Devant ces terribles révélations, Washington s'"inquiète" et dépêche ses porte-avions afin de contrer cette "menace grandissante". Comme dans un remake des événements précédents la guerre contre l'Irak, les journalistes répètent tout cela. Enfin, pas tous. Micheal Ware, correspondant de CNN à Bagdad depuis quatre ans, et Seymour Hersh, du New Yorker, sont les rares à décortiquer l'avalanche de propagande diffusée par l'administration.
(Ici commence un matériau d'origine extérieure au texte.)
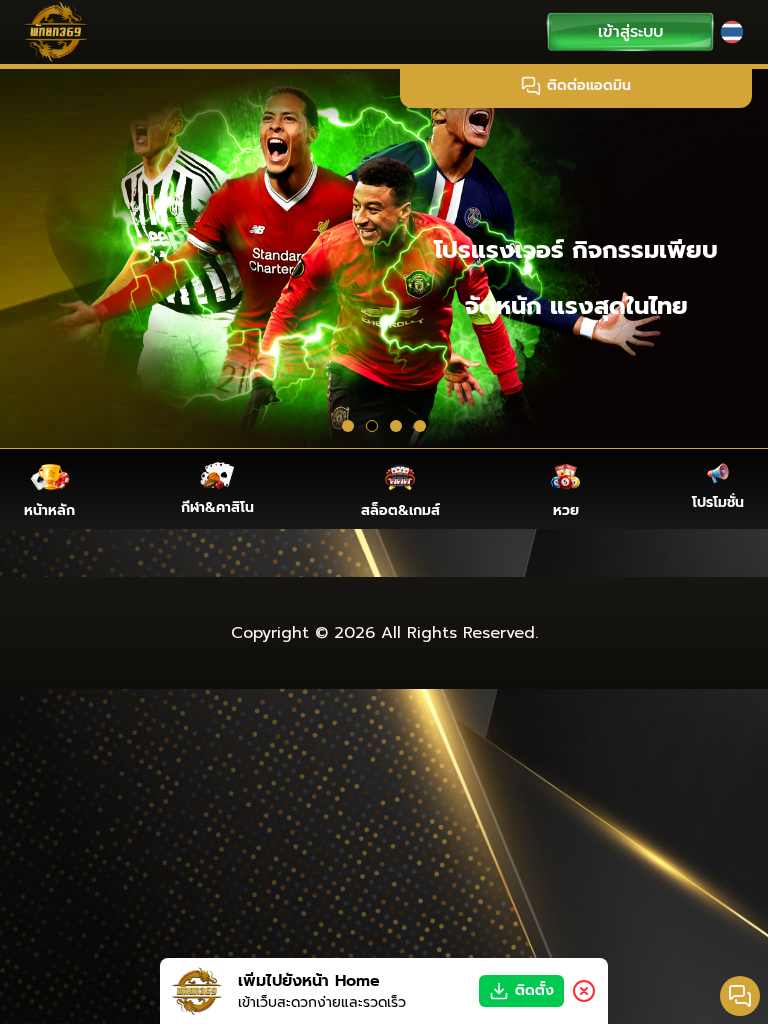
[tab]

Et la réalité qu'ils présentent n'a rien à voir avec les jacassements de la secrétaire d'État Condoleezza Rice, appelant mardi les pays voisins de l'Irak à oeuvrer pour la paix et la sécurité dans la région.
En effet, selon l'enquête de Seymour Hersh, l'argent des trésors américain et saoudien coule à flots afin de stopper l'"agression chiite menée par l'Iran" dans la région. Et cet argent se retrouve entre les mains des sunnites libanais, jordaniens, saoudiens et même irakiens, dont la plupart détestent les chiites et... les Américains. Un quart de siècle après avoir financé les "combattants de la liberté afghans", Washington répète la même erreur: les ennemis de mes ennemis sont mes amis jusqu'à ce qu'ils deviennent les nouveaux ennemis.
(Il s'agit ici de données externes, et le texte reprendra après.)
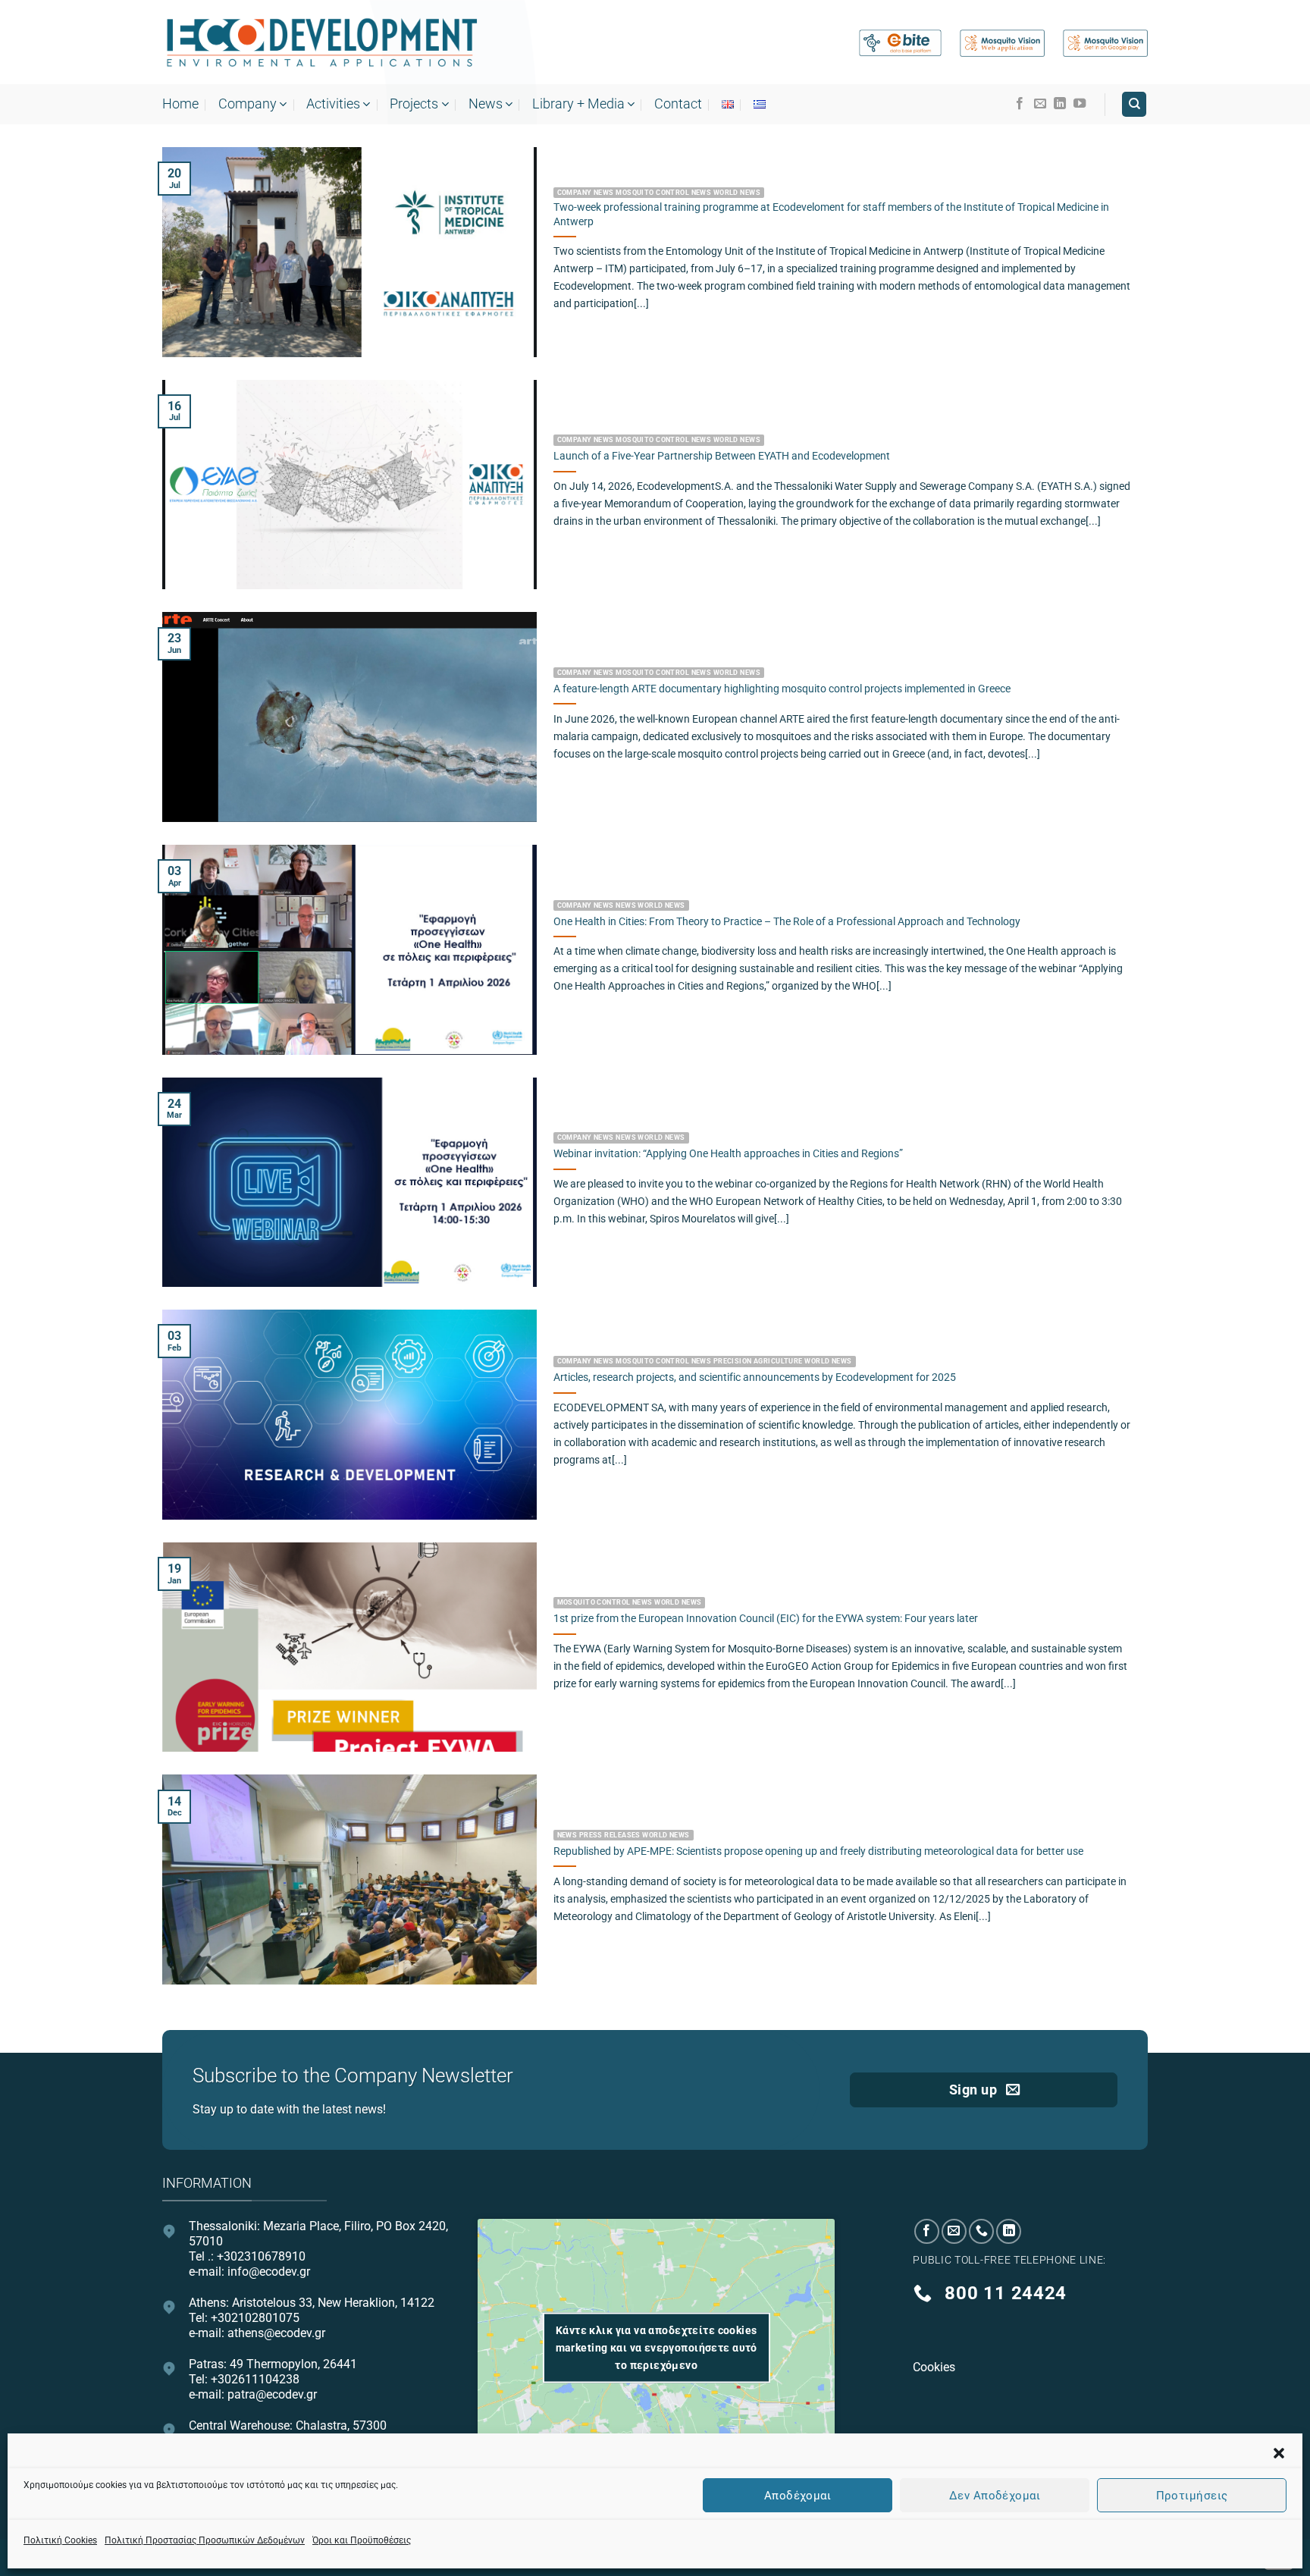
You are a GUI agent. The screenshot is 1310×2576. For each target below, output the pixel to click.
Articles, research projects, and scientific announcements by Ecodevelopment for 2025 (754, 1377)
Toute cette agitation martiale autour de l'Iran, tous ces coups fourrés visant à susciter la haine entre sunnites et chiites ont-ils quelque chose à voir avec la paix et la sécurité dans la région? Bien sûr que non. Comme le souligne Leslie Gelb, ancien président du Council on Foreign Relations et grand promoteur du morcellement de l'Irak, la politique suivie par l'administration au Liban afin de contrer le Hezbollah n'est pas "tant en faveur de la démocratie qu'en faveur de la sécurité nationale des États-Unis". Il faut appuyer n'importe qui afin de stopper les chiites. Voilà qui a le mérite d'être clair; encore faudrait-il qu'à Washington on ait le courage de le dire, souligne Gelb.
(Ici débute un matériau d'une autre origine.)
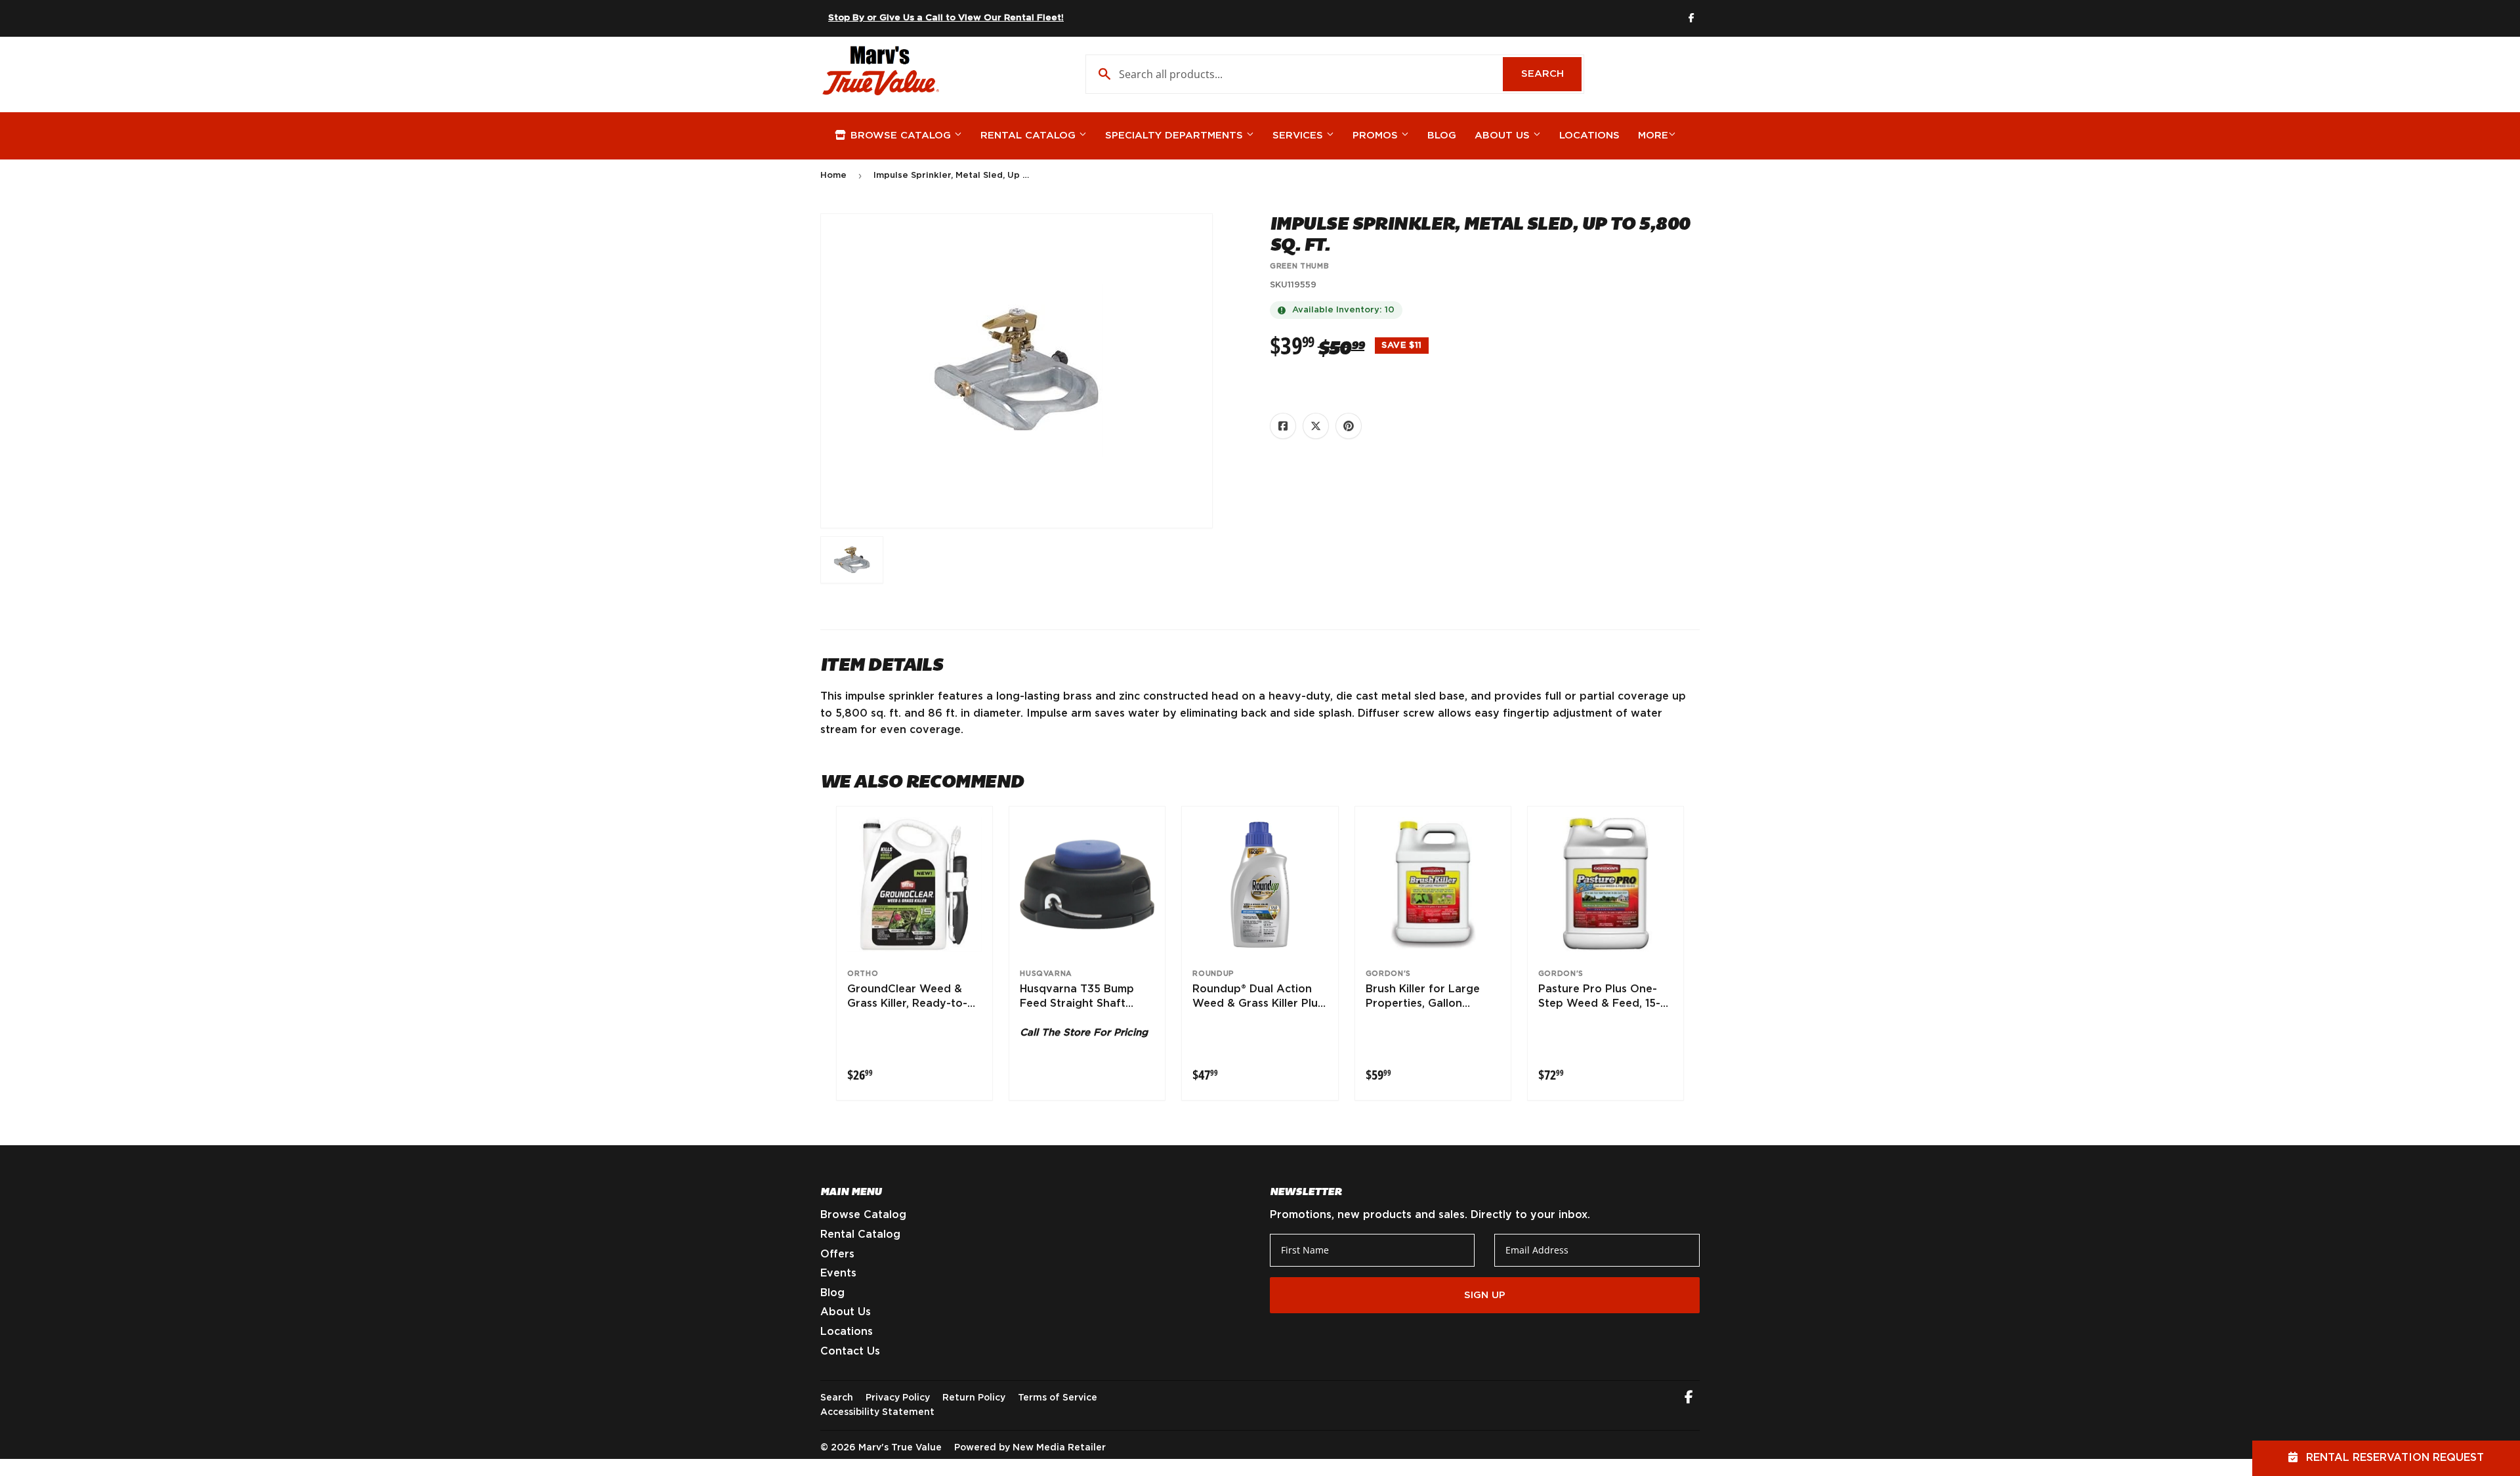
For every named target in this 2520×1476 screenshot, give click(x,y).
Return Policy (973, 1397)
Son collègue Flynt Leverett, un ancien du Conseil de sécurité national, a une explication plus sordide, mais plus juste, à propos de l'hystérie entretenue autour des visées iraniennes en Irak. "Tout cela fait partie d'une campagne de provocation graduelle visant à augmenter la pression sur l'Iran, a-t-il confié à Seymour Hersh. Le but ultime étant que les Iraniens finissent par riposter: alors, l'administration aura le champ libre afin de riposter à son tour". C'est comme ça qu'on prépare la joyeuse guerre destinée à remodeler le nouveau Proche-Orient si cher au coeur de Mme Rice et qui a déjà couté la vie à 150000 Irakiens.
L'auteur est directeur du Réseau francophone de recherche sur les opérations de paix et professeur invité au GERSI et CERIUM de l'Université de Montréal.